Brief:
With nothing omitted, transcribe the entries exactly as written.

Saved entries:
━━━━

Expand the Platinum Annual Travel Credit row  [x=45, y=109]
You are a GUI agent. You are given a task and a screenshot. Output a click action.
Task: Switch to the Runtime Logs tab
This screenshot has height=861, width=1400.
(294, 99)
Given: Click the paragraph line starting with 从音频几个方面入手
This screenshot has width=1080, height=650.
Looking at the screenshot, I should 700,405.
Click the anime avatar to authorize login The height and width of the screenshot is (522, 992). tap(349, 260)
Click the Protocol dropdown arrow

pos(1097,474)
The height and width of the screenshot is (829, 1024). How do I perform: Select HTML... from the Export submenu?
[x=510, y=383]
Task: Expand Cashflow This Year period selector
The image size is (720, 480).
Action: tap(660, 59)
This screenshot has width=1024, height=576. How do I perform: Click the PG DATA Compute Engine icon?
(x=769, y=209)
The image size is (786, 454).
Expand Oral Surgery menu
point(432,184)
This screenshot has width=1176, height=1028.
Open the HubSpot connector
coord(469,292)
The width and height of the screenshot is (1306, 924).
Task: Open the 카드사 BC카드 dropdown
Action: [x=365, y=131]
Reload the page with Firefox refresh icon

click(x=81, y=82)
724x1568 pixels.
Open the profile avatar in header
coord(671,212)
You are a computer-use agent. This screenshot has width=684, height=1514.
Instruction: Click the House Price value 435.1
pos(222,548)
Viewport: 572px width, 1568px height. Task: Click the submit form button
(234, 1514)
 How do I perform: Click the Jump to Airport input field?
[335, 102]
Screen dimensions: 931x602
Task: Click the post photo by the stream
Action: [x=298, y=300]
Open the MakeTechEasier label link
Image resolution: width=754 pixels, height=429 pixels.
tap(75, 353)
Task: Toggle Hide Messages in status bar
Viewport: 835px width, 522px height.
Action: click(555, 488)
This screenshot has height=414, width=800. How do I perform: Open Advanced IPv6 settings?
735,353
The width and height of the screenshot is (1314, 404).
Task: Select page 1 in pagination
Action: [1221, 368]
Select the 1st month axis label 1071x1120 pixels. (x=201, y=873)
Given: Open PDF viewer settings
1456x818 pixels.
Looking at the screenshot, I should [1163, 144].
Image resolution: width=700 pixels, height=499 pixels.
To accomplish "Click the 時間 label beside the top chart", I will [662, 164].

━━━━

Answer:
Expand the Platinum Annual Travel Credit row  [x=45, y=109]
You are a GUI agent. You are given a task and a screenshot. Output a click action.
Task: Switch to the Runtime Logs tab
This screenshot has height=861, width=1400.
(294, 99)
Given: Click the paragraph line starting with 从音频几个方面入手
This screenshot has width=1080, height=650.
Looking at the screenshot, I should 700,405.
Click the anime avatar to authorize login The height and width of the screenshot is (522, 992). tap(349, 260)
Click the Protocol dropdown arrow

pos(1097,474)
The height and width of the screenshot is (829, 1024). How do I perform: Select HTML... from the Export submenu?
[x=510, y=383]
Task: Expand Cashflow This Year period selector
The image size is (720, 480).
Action: tap(660, 59)
This screenshot has width=1024, height=576. How do I perform: Click the PG DATA Compute Engine icon?
(x=769, y=209)
The image size is (786, 454).
Expand Oral Surgery menu
point(432,184)
This screenshot has width=1176, height=1028.
Open the HubSpot connector
coord(469,292)
The width and height of the screenshot is (1306, 924).
Task: Open the 카드사 BC카드 dropdown
Action: [x=365, y=131]
Reload the page with Firefox refresh icon

click(x=81, y=82)
724x1568 pixels.
Open the profile avatar in header
coord(671,212)
You are a computer-use agent. This screenshot has width=684, height=1514.
Instruction: Click the House Price value 435.1
pos(222,548)
Viewport: 572px width, 1568px height. Task: Click the submit form button
(234, 1514)
 How do I perform: Click the Jump to Airport input field?
[335, 102]
Screen dimensions: 931x602
Task: Click the post photo by the stream
Action: [x=298, y=300]
Open the MakeTechEasier label link
Image resolution: width=754 pixels, height=429 pixels.
tap(75, 353)
Task: Toggle Hide Messages in status bar
Viewport: 835px width, 522px height.
Action: click(555, 488)
This screenshot has height=414, width=800. How do I perform: Open Advanced IPv6 settings?
735,353
The width and height of the screenshot is (1314, 404).
Task: Select page 1 in pagination
Action: [1221, 368]
Select the 1st month axis label 1071x1120 pixels. (x=201, y=873)
Given: Open PDF viewer settings
1456x818 pixels.
Looking at the screenshot, I should [1163, 144].
Image resolution: width=700 pixels, height=499 pixels.
To accomplish "Click the 時間 label beside the top chart", I will [662, 164].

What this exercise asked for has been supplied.